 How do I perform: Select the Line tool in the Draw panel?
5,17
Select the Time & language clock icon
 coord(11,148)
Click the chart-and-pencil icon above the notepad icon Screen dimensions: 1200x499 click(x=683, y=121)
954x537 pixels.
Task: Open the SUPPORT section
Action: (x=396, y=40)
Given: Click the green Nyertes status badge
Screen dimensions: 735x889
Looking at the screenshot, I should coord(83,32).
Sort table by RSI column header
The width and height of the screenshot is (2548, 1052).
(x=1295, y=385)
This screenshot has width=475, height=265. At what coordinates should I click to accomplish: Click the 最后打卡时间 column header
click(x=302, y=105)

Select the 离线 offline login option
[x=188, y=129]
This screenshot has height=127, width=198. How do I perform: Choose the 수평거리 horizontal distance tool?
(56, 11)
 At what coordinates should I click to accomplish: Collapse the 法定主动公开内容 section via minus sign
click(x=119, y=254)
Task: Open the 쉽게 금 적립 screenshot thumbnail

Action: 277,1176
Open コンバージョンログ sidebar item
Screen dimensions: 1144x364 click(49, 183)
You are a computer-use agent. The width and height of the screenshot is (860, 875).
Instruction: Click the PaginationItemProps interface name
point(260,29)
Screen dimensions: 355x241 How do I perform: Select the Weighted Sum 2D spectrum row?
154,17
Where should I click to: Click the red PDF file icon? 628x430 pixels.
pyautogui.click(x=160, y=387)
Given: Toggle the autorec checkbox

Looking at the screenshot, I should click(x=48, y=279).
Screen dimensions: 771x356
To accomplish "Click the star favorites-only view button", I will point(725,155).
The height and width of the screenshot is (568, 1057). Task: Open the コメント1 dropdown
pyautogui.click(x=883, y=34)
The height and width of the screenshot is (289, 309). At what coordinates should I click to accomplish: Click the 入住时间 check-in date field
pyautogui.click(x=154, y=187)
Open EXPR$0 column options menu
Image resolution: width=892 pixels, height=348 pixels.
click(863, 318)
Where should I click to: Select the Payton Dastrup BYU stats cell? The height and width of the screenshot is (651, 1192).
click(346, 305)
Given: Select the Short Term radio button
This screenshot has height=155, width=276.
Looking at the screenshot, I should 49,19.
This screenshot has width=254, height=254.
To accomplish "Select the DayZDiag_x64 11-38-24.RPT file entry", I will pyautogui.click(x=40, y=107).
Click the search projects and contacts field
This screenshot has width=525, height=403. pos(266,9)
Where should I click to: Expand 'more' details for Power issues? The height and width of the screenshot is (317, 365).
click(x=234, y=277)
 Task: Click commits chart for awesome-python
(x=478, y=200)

────────────────────

• WHAT IS NEEDED: Which lines above include the word "button"? Return each one.

• THE ANSWER:
To accomplish "Click the star favorites-only view button", I will point(725,155).
Given: Select the Short Term radio button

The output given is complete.